Un phénomène nouveau
Photo: Tirée du film The Graduate, 1967.
Rares sont les hommes qui, à l'âge des poussées d'acné et des hormones en ébullition, n'ont pas brûlé de désir pour une femme plus âgée. Si les relations entre hommes jeunes et femmes plus âgées étaient jadis éphémères et clandestines, un nouveau phénomène se dessine, et pas seulement chez les stars - un milieu où Cupidon se fiche de plus en plus de l'âge. Car les couples où madame est plus âgée que monsieur sont en hausse: aux États-Unis, selon une enquête réalisée en 2003 par l'American Association of Retired Persons (AARP), le tiers des femmes de 40 à 60 ans fréquenteraient des compagnons plus jeunes. Au Québec, l'écart entre une femme mûre et son prétendant de 10 ou même 15 ans son cadet n'étonne plus tellement.

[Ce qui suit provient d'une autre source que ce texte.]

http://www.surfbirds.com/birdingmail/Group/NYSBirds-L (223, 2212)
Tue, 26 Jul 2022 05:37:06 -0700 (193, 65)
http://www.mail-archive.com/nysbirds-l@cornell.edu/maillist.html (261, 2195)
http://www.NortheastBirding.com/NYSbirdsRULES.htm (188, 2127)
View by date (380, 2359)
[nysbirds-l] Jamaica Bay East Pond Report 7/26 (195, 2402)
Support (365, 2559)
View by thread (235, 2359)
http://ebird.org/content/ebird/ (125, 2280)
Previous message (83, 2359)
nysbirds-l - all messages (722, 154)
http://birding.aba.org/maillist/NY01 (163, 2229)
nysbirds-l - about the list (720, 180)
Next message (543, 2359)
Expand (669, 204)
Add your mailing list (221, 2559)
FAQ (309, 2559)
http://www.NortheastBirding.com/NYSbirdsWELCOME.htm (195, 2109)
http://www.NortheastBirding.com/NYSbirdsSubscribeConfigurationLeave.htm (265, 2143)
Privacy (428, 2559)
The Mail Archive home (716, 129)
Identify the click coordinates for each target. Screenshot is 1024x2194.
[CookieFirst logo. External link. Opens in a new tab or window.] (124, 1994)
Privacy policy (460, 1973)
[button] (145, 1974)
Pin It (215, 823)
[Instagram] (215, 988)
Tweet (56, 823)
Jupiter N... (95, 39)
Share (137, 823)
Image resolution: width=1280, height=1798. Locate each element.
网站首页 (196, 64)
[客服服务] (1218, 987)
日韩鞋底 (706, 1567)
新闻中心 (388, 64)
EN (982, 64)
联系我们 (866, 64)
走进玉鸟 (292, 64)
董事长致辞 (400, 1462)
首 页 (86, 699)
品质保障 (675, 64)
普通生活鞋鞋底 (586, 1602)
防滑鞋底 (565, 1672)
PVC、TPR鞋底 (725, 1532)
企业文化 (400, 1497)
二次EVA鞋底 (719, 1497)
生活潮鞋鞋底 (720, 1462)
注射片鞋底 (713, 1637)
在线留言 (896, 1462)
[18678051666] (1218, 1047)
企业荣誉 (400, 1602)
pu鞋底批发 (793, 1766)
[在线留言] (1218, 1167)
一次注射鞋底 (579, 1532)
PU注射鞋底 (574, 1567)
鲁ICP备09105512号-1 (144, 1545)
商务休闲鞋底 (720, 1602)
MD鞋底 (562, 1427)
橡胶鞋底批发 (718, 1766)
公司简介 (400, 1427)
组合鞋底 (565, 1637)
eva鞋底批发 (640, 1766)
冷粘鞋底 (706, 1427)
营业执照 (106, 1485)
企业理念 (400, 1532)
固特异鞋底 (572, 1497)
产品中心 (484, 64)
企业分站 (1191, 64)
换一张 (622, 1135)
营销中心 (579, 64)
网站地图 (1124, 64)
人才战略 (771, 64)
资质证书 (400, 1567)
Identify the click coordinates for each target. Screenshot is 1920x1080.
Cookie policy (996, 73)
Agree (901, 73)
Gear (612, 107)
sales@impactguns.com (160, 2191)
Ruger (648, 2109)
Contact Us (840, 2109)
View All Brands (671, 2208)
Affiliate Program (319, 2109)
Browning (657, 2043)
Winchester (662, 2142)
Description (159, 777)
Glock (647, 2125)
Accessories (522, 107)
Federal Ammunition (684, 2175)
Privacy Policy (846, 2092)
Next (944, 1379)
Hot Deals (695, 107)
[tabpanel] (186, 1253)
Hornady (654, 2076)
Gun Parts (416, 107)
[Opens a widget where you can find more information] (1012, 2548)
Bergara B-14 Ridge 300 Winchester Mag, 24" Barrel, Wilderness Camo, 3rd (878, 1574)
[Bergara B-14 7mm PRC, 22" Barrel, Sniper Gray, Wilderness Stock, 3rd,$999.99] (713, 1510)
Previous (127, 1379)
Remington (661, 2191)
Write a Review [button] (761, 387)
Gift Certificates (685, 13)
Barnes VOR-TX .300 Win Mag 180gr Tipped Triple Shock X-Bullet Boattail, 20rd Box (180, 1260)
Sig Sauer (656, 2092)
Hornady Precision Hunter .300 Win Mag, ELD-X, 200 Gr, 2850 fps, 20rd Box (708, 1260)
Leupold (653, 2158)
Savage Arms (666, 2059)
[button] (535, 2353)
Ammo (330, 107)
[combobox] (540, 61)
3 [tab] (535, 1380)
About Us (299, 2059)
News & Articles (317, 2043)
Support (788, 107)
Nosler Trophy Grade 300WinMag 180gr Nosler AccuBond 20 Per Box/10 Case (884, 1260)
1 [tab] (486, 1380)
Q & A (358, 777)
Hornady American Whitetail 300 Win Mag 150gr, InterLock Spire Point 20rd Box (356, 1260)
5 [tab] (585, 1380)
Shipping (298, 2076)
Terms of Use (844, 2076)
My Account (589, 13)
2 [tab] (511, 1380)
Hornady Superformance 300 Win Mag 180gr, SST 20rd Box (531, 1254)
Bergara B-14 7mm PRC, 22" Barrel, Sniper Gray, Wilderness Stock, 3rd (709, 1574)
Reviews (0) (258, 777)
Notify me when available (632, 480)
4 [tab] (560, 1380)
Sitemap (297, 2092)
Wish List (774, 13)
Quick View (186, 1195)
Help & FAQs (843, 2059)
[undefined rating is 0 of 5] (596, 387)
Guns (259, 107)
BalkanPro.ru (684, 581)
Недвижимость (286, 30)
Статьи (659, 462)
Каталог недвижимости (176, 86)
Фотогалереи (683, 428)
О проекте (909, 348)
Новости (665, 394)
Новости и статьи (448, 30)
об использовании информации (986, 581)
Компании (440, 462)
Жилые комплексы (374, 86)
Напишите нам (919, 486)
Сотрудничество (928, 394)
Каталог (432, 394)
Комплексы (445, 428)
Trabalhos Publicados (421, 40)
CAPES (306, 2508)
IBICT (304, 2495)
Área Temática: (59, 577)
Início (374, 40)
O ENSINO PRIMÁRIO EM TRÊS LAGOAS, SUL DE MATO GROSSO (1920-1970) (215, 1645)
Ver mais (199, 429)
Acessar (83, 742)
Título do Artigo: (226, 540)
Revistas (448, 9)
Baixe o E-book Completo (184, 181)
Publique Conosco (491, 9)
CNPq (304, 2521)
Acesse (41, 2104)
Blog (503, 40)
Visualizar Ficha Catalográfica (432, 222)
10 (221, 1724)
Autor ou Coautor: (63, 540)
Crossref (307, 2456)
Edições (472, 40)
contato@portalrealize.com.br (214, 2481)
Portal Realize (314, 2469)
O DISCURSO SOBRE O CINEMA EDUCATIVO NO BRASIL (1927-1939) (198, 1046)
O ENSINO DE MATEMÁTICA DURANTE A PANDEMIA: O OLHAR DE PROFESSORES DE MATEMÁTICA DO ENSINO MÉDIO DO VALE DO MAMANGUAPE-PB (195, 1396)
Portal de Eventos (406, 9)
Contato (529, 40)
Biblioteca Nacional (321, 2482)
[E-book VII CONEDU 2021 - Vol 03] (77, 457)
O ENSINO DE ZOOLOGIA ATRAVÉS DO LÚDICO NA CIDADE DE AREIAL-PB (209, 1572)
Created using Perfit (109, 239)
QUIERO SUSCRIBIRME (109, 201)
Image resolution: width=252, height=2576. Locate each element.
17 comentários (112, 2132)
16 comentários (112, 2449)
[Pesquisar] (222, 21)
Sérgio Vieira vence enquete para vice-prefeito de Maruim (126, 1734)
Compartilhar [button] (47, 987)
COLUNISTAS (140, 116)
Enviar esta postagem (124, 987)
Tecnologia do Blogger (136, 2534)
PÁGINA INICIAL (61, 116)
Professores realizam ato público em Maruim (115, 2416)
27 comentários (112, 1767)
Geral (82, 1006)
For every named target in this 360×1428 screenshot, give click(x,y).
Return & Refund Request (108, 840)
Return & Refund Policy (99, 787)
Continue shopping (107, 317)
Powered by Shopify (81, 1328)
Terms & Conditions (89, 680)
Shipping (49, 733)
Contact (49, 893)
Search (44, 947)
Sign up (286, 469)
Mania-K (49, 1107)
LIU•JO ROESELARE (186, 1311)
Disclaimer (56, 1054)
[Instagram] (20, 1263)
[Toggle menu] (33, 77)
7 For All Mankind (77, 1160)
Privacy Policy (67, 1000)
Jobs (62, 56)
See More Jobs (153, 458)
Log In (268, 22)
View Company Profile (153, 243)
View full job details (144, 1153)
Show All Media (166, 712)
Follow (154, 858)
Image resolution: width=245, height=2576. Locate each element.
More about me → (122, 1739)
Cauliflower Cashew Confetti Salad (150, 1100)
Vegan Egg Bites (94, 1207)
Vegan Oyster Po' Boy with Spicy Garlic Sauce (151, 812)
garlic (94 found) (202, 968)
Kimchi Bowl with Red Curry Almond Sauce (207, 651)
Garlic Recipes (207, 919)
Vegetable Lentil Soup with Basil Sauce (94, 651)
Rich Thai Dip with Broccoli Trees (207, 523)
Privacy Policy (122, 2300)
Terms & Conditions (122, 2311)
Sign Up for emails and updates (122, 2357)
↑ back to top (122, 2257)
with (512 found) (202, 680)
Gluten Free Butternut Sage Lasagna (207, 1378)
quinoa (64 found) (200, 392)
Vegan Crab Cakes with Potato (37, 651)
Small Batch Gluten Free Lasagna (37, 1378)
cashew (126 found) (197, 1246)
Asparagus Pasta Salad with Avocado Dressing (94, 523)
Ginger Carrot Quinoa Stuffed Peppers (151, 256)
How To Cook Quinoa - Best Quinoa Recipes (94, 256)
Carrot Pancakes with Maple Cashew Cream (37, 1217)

«Aujourd'hui, les femmes de 40 ans et plus sont autonomes, dynamiques et sûres d'elles, affirme la psychologue Ann Bourget, spécialiste des relations de couple. Physiquement, elles paraissent plus jeunes parce qu'elles prennent soin d'elles: le vieillissement de la femme n'est plus aussi précoce qu'avant! Et elles ne veulent pas avoir pour compagnons des hommes qui ne les respectent pas ou qui se sentent en compétition avec elles. Chez les plus jeunes, par contre, ça fait partie de leur mentalité d'être sur le même pied d'égalité que leur partenaire. Désormais, les femmes ont le choix d'être avec un homme qui leur plaît, quel que soit son âge.»
Mais que leur trouvent-ils donc?
C'est en discutant cinéma et musique à la cafétéria de la maison d'édition où ils travaillent que Robert Pierre, 45 ans, et Dominique, 54 ans, se sont découvert des affinités intellectuelles. «Une fille cultivée, avec qui je pouvais discuter des films d'Éric Rohmer, c'était fantastique! s'exclame-t-il. Et puis je la trouvais très belle avec ses cheveux courts et argentés.»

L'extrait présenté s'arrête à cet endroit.